Electric Pet Deterrent Fence Controller (for your Fly Rod)
Effectively eliminates line icing. The term “Tight Lines” is for salutations only. Do not be concerned with that pesky electricity stuff... graphite fly rods have a very low resistivity ranging from 9 to 40 uqm, which is essentially zero, insuring a relatively safe method of fly delivery.
$29.95... Or just use the one you use to keep your spouse under control.

To equip yourself with just these basics you have only spent a little over ten thousand dollars, plus whatever shipping costs would be involved. A small price to pay to insure a comfortable day on the stream. And if my math is accurate and you achieve the average wintertime catch rate, that comes to something like an expenditure of, well, about ten thousand dollars per fish.

And an additional benefit to being properly outfitted: With the noise generated by the portable heater, you will not be distracted by wildlife of any sort, and more importantly, you can rest assured that you’ll have the stream to yourself as those without proper ear protection will surely seek other venues.

Regarding tactics, I recommend fishing deep...very deep. And very noisily. As trout, during severe weather enter into a dormant state it is important to wake them from their slumber. As there is little chance that the trout will be in the mood to eat anything once woken, avoid all attempts at “hatch matching” and revert instead to the tried and true “Hellbender.” With its weight and broad deep diving bill, coupled with its awesome treble hooks, you increase your chances of not only waking, but of actually “catching” a fish. You will find that a strike indicator is unnecessary. If snagging, I mean, if this sort of fishing is not to your liking and if the fishing is particularly slow, you will also want to consider chunking rocks into the stream from time to time. Big rocks.

As a final cautionary note, please be aware that under such severe conditions one needs to keep hydrated throughout the day. Many have found that Absolut 100 is perfectly suited to the flask, I mean task. Not only is it best consumed in a near frozen state, but achieving that proper temperature will require no auxiliary refrigeration equipment.

Editors note: In normal fashion, the writer totally ignored his own advice and accepted an invitation today from son-in-law Chad to join him for a day of fishing in north Georgia on Duke's Creek. Leaving out of south Georgia at an ungodly hour and a temperature of 28 degrees, they arrived at the stream to a temperature of 22 degrees and blowing snow. Finding the temperature at the check in station to be a toasty 74 degrees, the author elected to remain inside as Chad and his buddy Brad headed for the stream. Totally unprepared, the author remained ensconsed in the warmth for approximately 3 hours until the temperature rose to a high for the day...of freezing...32 degrees.

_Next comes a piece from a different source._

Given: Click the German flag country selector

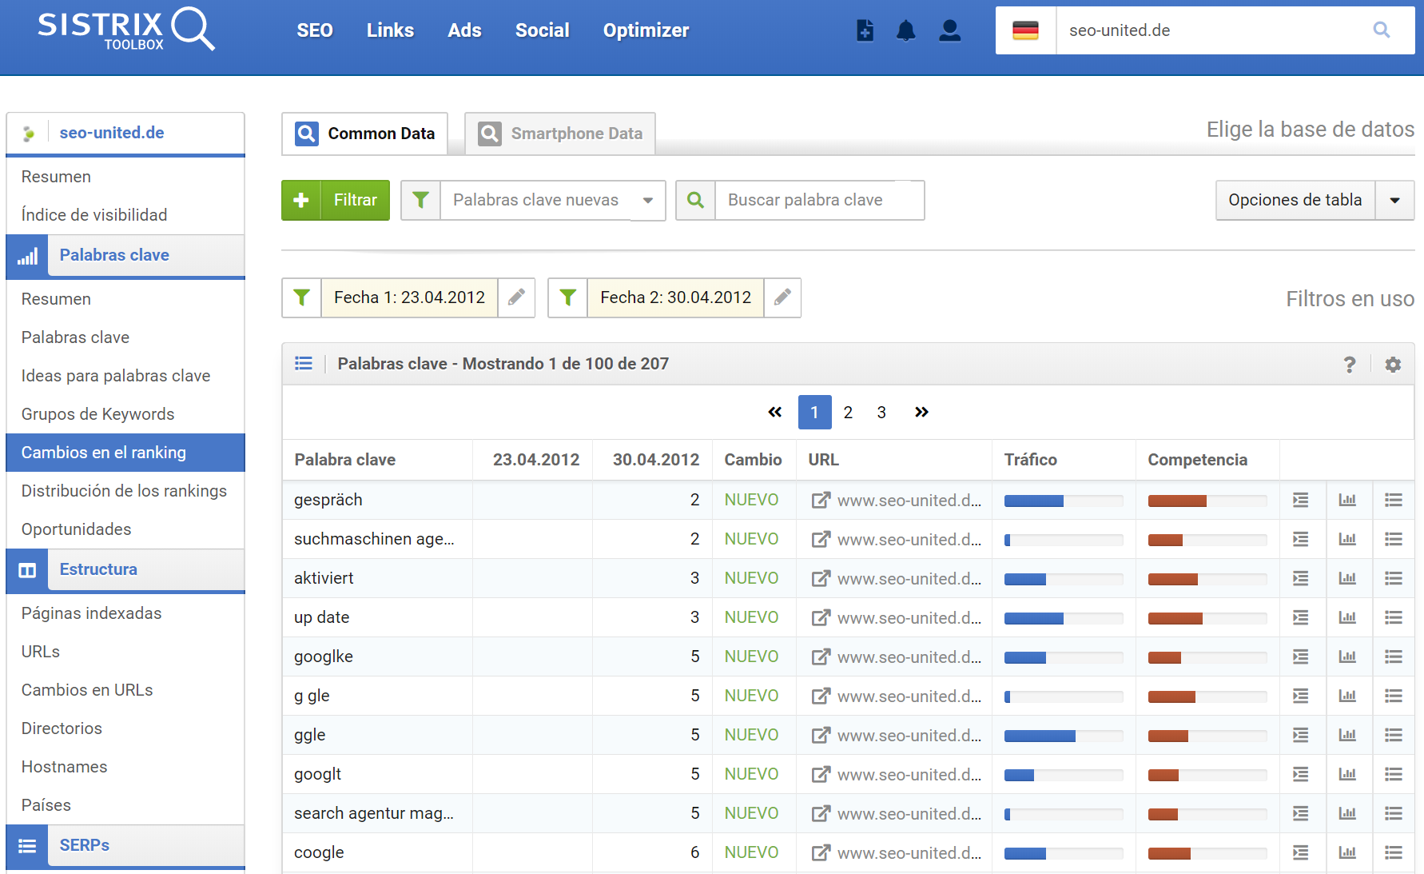Looking at the screenshot, I should point(1025,31).
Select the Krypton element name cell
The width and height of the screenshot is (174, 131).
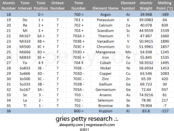click(x=105, y=111)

Upon entering the stream, the author attempted to lure its inhabitant for approximately 20 minutes...all the while considering the benefits that could be derived from setting himself on fire.

At the end of the day there was only one photograph worth exhibiting...a photo of one of Chad's two fish. This one being of particular interest as the fish was heard to demand his immediate release, stating something like..."Please sir, please, please, please put me back in the warmth of that 35 degree water!!!"